The analysis of SARS-CoV-2 is a truly international and cross-discipline effort, with open and rapid sharing of data, tools, and preliminary findings outside of traditional (and slow) academic publishing channels. There are currently over 425,000 genomes deposited in databases such as the European Nucleotide Archive and GISAID’s EpiCoV through the work of individual research groups and national sequencing initiatives such as the Canadian COVID-19 Genomics Network (CanCOGeN).
However, genomes are only so useful without accompanying high-quality metadata (e.g., details about the genomes such as when/where the genome was collected). To this end, as part of the Public Health Alliance for Genomic Epidemiology, we (led by Dr. Emma Griffths at the BCCDC/Simon Fraser University) have developed international consensus standards to try and ensure that everyone is generating consistent, specific, usable metadata with their sequencing. This allows us to more easily collaborate on a global scale to study this virus.
To enable all this data to be used effectively, open-source projects such as Nextstrain develop tools and facilitate the sharing of results. These projects allow researchers and public health officials to analyse data from their area of interest and automatically sample the global data to provide context for their results. Through a collaboration with Ontario’s ONCoV Genomics Rapid Response Coalition and Prof. Andrew McArthur, I currently maintain and host a continually updated evolutionary analysis of SARS-CoV-2 in Canada using these tools.
How have insights gained from genome sequencing been used by governments and health officials to develop policy and protocols to manage the global pandemic and spread of the virus?

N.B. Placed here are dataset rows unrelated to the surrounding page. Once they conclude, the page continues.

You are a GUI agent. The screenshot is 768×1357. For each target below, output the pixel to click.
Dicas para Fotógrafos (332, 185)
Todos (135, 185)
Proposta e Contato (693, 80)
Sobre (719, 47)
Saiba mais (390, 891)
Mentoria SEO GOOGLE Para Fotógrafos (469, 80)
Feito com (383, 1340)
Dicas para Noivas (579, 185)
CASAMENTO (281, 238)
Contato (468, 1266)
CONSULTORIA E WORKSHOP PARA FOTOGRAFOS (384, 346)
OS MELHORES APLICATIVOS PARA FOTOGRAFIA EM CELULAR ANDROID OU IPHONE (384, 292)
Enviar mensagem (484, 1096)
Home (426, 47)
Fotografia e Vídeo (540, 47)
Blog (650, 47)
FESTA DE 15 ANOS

Historically, the process of sequencing and analyzing genomic data took too long to actively drive public health policy/interventions during an active outbreak. Thanks to work on improving open international standards and infrastructure through initiatives like the Public Health Alliance for Genomic Epidemiology, Nextstrain, and Canada’s Integrated Rapid Infectious Disease Analysis project, it is now possible to perform genomic epidemiological analyses in essentially real-time.

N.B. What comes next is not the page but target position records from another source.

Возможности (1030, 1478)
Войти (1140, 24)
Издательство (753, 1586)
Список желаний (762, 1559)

This has allowed the genomic epidemiology of SARS-CoV-2 to inform public health interventions throughout the pandemic at every level from the imposition of international travel restrictions to try to control the spread of new rapidly transmitting variants down to changes in cleaning and staff-screening policies within single hospitals or long-term care facilities to control outbreaks. Beyond this pandemic, genomic epidemiology is likely going to continue to become an increasingly important tool in the management of infectious diseases.